This spell calls on the powers of the Norse goddess Frigg, her divine messenger, Gná, and Gná's magickal mount, Hófvarpnir (Hoof-Thrower), to dispel loneliness and to bring you success in your love life.

What you need:

Florida water (a sweet, citrusy cologne water used traditionally in Hoodoo, Voodoo, Santería, and Wicca for a variety of ritual work), a Pyrex bowl, parchment paper, one pen with black ink, one pen with red ink, and a long-nosed lighter.

Instructions:

On a piece of parchment paper, using a pen with black ink, write “Frigg,” “Gná,” and “Hófvarpnir” in large letters, layered over one another. First, write “Frigg.” Then, on top of that, write “Gná.” On top of “Gná,” write “Hófvarpnir.” Center these layered names on the front side of the parchment. On the other side of the parchment, using the pen with black ink, write out this spell:

I hold my hand out into the ether,

For I do not wish to be alone in this lifetime.

Frigg, goddess of love and marriage, surely there is another

holding [his/her] hand out as well
.

Reweave part of destiny's web for me;

Bring us together; find me that treasure that seems to be

hidden so well—true love
.

Send your messenger and her beautiful horse; let them race

over the waters of the ethers
.

A successful love life is the future I have always wanted to

create
.

Catch it in a flash; hold it in an orb.

Let it be now.

Each day for four days (that means you'll be writing five days in total), trace the spell that you have written in black ink using the pen with red ink. On the fifth day, put the parchment paper in the Pyrex bowl and pour Florida water over it until it is soaked completely. Light it with a long-nosed lighter. (For safety reasons, please use caution when working with fire!) Blow the ashes to the wind and make your wish in affirmation form:

Now I have a successful love life!

Why did I choose Florida water? Primarily for its flammable property (it has a high alcohol content), but also for its pleasing scent of clove, orange, and lavender, which is appropriate for attracting the spirits of love.

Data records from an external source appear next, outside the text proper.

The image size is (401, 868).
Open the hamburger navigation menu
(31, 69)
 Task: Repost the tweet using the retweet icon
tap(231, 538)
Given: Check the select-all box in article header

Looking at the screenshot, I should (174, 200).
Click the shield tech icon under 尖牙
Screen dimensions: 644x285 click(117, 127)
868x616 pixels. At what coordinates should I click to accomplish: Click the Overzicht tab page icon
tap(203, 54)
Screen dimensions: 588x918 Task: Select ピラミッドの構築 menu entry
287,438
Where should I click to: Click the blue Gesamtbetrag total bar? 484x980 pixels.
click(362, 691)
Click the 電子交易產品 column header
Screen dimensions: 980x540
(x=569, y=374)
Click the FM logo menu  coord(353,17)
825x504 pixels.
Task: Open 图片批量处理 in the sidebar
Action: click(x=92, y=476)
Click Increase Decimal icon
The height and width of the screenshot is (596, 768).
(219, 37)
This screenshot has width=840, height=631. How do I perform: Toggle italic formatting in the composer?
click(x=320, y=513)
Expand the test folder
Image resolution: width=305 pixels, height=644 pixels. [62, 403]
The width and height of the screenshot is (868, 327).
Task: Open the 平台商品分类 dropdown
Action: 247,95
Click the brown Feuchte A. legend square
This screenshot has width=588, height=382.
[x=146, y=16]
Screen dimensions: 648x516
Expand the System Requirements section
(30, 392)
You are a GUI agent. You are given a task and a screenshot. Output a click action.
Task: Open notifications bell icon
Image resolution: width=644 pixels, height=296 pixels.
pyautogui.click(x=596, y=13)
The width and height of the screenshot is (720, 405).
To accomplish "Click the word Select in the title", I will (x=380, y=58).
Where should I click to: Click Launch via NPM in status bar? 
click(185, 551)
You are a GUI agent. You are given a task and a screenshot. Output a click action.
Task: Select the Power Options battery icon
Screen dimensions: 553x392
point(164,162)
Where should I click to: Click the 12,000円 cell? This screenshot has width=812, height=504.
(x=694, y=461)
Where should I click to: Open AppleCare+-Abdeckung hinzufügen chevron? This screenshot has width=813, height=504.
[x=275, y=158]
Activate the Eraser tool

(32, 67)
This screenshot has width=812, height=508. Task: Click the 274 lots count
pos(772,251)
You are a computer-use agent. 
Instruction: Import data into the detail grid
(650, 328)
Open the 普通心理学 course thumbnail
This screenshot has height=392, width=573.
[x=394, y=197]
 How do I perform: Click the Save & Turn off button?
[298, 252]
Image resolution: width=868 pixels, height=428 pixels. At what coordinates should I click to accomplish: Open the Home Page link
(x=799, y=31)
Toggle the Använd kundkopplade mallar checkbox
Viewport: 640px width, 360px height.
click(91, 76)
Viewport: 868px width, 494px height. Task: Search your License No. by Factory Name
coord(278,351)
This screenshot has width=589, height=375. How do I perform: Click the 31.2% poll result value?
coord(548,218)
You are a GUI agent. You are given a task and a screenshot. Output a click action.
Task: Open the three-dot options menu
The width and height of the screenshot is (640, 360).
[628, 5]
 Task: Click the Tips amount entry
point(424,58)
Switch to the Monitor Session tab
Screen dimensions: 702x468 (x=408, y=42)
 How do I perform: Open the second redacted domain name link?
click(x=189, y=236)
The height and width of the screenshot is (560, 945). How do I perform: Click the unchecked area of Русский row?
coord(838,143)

Why did I choose five days for the spell? Five is the magickal number of the pentagram. Each point of the pentagram represents an element: air, water, fire, earth, and spirit. Together, these five elements create life. Blowing the ashes into the wind is symbolic of blowing them into the ether, where your spell takes on a life of its own.

Svetovid

According to the Danish historian Saxo Grammaticus (1150—1220), Rügen Island, off the northern coast of present-day Germany, was the focal point for the worship of Svetovid (Svantovit), the Slavic god of war, abundance, and fertility. The island made a distinct impression on Saxo and he felt it worthy to have both its monuments and its customs described for posterity's sake. He tells of a gigantic red wooden temple hung with rich purple textiles that held the cult statue of Svetovid. The statue was immense beyond imagining, with four heads and four necks, two facing front and two back, each looking in a different direction.

What Saxo found most curious, however, was the god's prized possession—an oracular white stallion. The Slavs, he recounts, held this horse in such high esteem that it was a sacrilege to pluck even a single hair from its mane or tail. The sacred horse was cared for by a long-bearded priest, who used it for soothsaying. The people believed that Svetovid rode the stallion to war nightly against all those who did not worship him. As evidence, they cited the fact that, according to all accounts, the horse was clean when it was retired to the stables at night, but every morning was found spattered with dried mud, sweat, and blood.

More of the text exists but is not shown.